My mum had some sort of childhood trauma/abuse. We don't know what it is and she will not talk about it. In fact if you try, she will get explosively angry in defence. That wall is brick built, re-enforced with steel and surrounded by land mines.
Mum has always been 'touchy' about criticism. You simply cannot tell her when she's hurt or upset you. she will not have it. You will be attacked with some of the most vicious and evil words that no one should ever hear from a parent. She has told me, to name but a few of the more mild….yes mild words, that she will knock me out, break every bone in my body or throw me down the stairs. All because I asked her to do something as innocuous as 'take a breath' when she was having a strop about something equally as stupid.
She has boundary issues. Closed doors and locked doors mean nothing to her. She will barge in and demand entry to where you are if she wants to say something to you. If you resist, such as asking for your privacy when you're in the bathroom, or please knock before you come into my room, more aggressive bile will be shouted. "i don't give a shit' is her favourite response to most things as if that is a full and comprehensive argument to everything. She will mock you in a childish voice if you protest, repeating your words back to you in the voice of a 6 year old.
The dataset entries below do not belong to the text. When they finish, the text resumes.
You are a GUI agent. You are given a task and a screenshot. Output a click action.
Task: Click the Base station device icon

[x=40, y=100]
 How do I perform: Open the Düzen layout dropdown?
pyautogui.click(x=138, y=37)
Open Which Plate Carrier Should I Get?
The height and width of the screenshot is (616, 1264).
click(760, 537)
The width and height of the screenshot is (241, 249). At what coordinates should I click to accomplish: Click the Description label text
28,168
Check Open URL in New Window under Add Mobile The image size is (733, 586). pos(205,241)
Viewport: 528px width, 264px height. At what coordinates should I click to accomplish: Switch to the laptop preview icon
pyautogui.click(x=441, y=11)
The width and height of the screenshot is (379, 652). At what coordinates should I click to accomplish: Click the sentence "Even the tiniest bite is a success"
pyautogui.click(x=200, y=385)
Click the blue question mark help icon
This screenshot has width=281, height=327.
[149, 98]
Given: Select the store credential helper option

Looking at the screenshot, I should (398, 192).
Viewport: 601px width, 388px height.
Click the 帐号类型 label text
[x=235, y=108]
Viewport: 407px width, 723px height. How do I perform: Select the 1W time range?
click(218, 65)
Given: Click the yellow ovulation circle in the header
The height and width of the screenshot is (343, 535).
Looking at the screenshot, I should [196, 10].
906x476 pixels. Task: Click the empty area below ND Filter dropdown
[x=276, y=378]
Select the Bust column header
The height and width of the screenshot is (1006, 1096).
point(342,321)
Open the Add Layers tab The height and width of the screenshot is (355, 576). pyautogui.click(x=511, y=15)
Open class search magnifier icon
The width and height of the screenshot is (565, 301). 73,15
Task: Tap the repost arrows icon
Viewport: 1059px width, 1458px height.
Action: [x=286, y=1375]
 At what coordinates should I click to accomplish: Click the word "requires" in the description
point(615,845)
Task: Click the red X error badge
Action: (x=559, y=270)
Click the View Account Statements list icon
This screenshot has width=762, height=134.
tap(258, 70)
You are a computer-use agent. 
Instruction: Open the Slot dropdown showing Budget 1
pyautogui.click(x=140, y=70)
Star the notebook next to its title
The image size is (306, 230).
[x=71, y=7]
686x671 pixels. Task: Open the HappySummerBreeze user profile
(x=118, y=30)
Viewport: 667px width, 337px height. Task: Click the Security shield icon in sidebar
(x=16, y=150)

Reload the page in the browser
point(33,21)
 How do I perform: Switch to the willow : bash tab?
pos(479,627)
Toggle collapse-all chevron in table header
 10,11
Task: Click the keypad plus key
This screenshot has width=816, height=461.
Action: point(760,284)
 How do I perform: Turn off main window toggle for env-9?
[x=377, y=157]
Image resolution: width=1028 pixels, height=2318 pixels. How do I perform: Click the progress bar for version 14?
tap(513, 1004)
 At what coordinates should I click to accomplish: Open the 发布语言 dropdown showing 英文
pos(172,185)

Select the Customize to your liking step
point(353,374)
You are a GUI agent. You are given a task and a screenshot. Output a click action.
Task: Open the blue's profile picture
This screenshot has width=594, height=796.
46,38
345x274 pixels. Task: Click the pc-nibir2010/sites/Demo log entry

She has no respect for rights of property. She will open your mail because "I'm your mother I can do what I want'. She will throw your things away, go through your drawers and cupboards and on and on.
One of the worst violations for me was when the hospital sent me a letter outlining my depression and its causes. In there was a lot about mum and, of course, she opened it and read it all. Despite the large 'confidential' signs and that it was ADDRESSED TO ME, she opened it anyway. The nuclear war that erupted after that. How DARE you blame me.
When I had the worst of my depression she was so cruel to me, she;d get angry when I couldn't face going out, angry if I couldn't face getting out of bed, angry for all of it. the only time she showed any interest was when id been to a dr's appointment, only though so she could say "oh i've seen him, he treated me when i had blah blah blah…." There was no "what did he say? did it help? how are YOU feeling?"
She is also the overly critical type who, despite being overweight herself, will happily say to others that they need to lose weight. one of many examples of 'people in glass houses' she is a classic projectionist.
She is ALWAYS ill as well. The kind of person who, if you've got a headache, she's got a brain tumour. If you have a cold, she had it first and a worse form than you. EVERYTHING is about her being ill. I can only assume this is how she got attention as a child. Be ill and mum and dad will pay attention. She has so many gadgets and accessories that she simply HAS to have to parade herself in front of her friends but NEVER uses at home…..i.e hearing aids, walking sticks, a hundred pairs of glasses and stickers everywhere announcing she is disabled or needs special medication. If you suggest to her, when she can't hear something, to wear her hearing aids cos she is shouting when she talks, she won't' but if one of her friends comes around, guaranteed she will wear them. "oh i've got to wear these glasses ALL the time says the optician…" does she? NO not unless someone is there to WITNESS it……….attention.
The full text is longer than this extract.